Un éducateur vient me remercier alors que nous nous dirigeons vers la cafétéria. J’échange avec lui sur la conscience des résidents face à la mort. Et des façons de l’exprimer surtout. L’équipe devra être attentive aux signes du deuil que chacun renverra, de manière parfois subtile, dans les semaines, mois ou années à venir.

En effectuant quelques obligations administratives, penchée sur mon PC dans la salle de repos des professionnels du crématorium et en mangeant moi-même un sandwich mou que la cuisine nous offre quand il y en a trop, je repense à une autre cérémonie quelques mois plus tôt. Où au contraire, une partie de la famille avait essayé de maintenir à distance une des filles du défunt, porteuse d’un handicap. Comme souvent, j’avais assisté au déchirement entre une partie de la famille – en l’occurrence, celle-ci sincèrement convaincue de protéger leur sœur de la douleur du décès de leur père – et une autre tout aussi convaincue qu’il fallait traiter comme les autres cette sœur différente. Nous avions au final organisé la cérémonie en deux temps, permettant à chaque partie de la famille d’y participer.

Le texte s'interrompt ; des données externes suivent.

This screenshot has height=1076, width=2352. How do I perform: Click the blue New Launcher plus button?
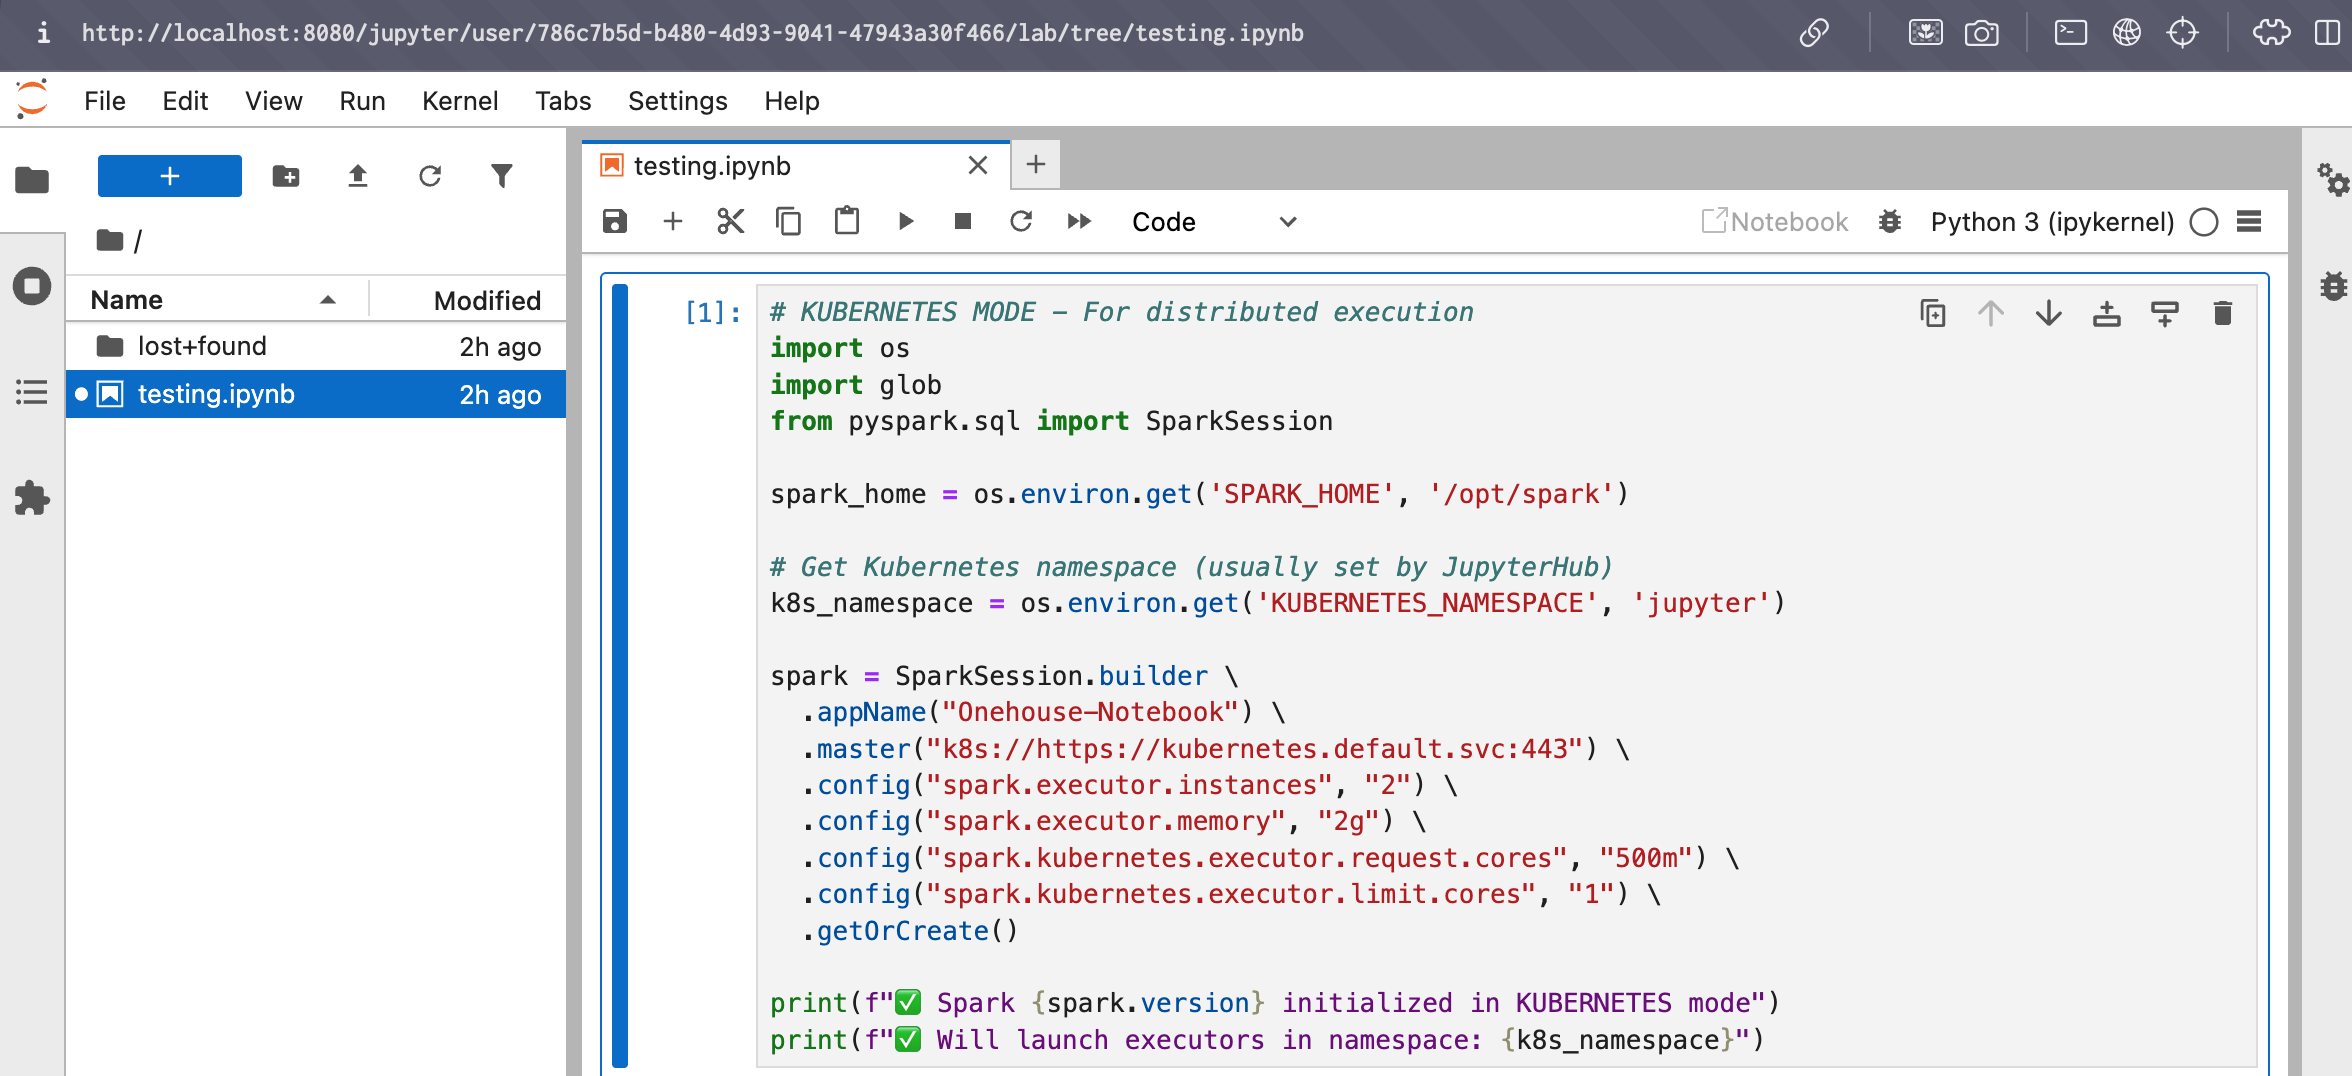(170, 177)
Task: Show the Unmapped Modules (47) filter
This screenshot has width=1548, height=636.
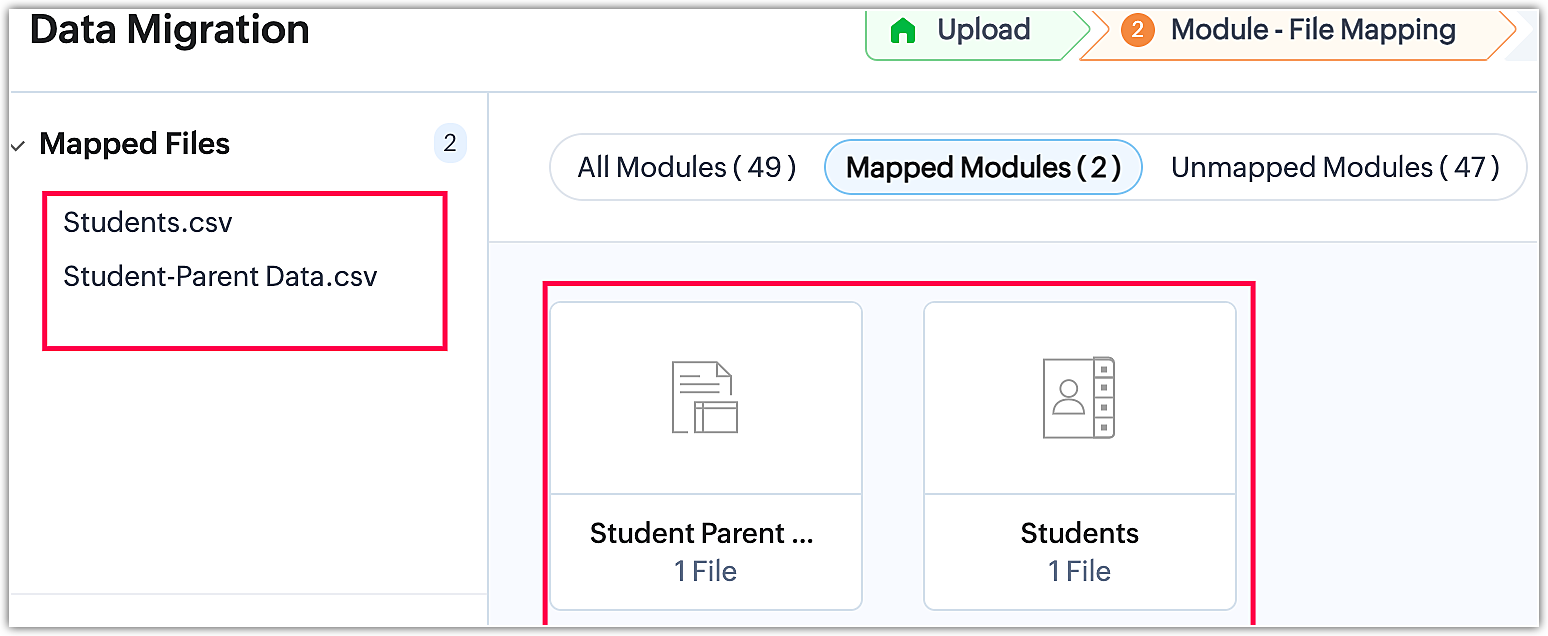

Il n’y a pas de morale à cette histoire. Juste des souvenirs, certains amusants et d’autres compatissants. Je ramène de la main les miettes sur la table pour les récolter sur mon assiette désormais vide. Je ferme mon PC et m’apprête à aller récupérer les cendres de Jean-Michel pour les remettre aux éducateurs. Ils m’ont dit vouloir les disperser dans la forêt autour du gîte ardennais où le foyer passe 15 jours en été depuis des décennies. J’ai une pensée chaleureuse pour eux. On ne s’ennuie jamais dans le domaine du funéraire. Au contraire.